* [Passage provided]:
Finding the energy eigenfunctions of infinite well with potential step

[deedsy]

Homework Statement

The potential for a particle mass m moving in one dimension is:
V(x) = infinity for x < 0
= 0 for 0< x <L
= V for L< x <2L
= infinity for x > 2L

Assume the energy of the particle is in the range 0 < E < V

Find the energy eigenfunctions and the equation that determines the energy eigenvalues. Don't worry about normalizing the eigenfunctions.

Homework Equations

The Attempt at a Solution

I believe I've found the equation for the energy eigenvalues...
in the region 0 < x < L the wave equation has the form:
\psi_1(x) = e^{ikx} + Be^{-ikx} where k = \sqrt{2mE}/\hbar
for L < x < 2L, the wave equation is:
\psi_2(x) = Ce^{-qx} + De^{qx} where q = \sqrt{2m(E-V)}/\hbar

applying the boundary condition \psi_1(x=0) = 0,
I find B = -1 and the wave equation can be rewritten and simplified as \psi_1(x) = A&#039; sin(kx)

applying the boundary condition \psi_2(x=2L) = 0,
I find D = -C e^{-4qL} and the wave equation can be simplified to \psi_2(x) = C&#039; sinh[q(x-2L)]

Now, equating these two equations at x = 0 and their derivatives at x=L, and then dividing the two results gave me a solution i can use to solve for E, the energy eigenstates: q tan(kL) = -k tanh(qL)

* [Collected material]:

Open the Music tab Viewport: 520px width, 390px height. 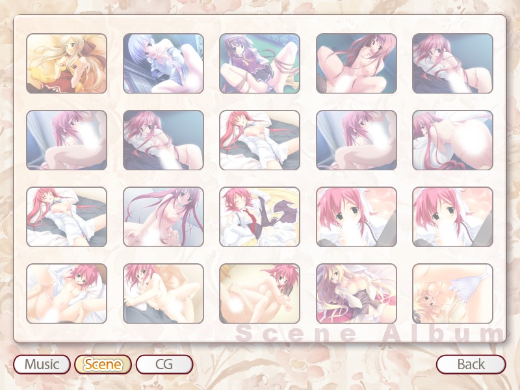(x=42, y=364)
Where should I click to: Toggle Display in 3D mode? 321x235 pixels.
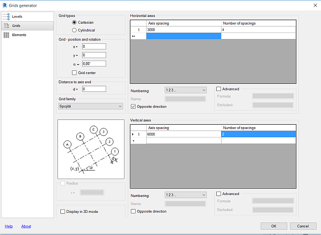(x=63, y=211)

* [What you need to do]:
A. From the thread on the infinite well with a potential step, list each range of x together with the value the potential V(x) takes there.
B. Answer these from the thread on the infinite well with a potential step:
(i) What range is the particle's energy assumed to fall in?
(ii) What value of B does the poster get from the boundary condition at x = 0?
(iii) What equation does the poster end up with for finding the energy?

* [Answers to each task]:
A.
- x < 0: infinity
- 0 < x < L: 0
- L < x < 2L: V
- x > 2L: infinity

B.
(i) 0 < E < V
(ii) B = -1
(iii) q tan(kL) = -k tanh(qL)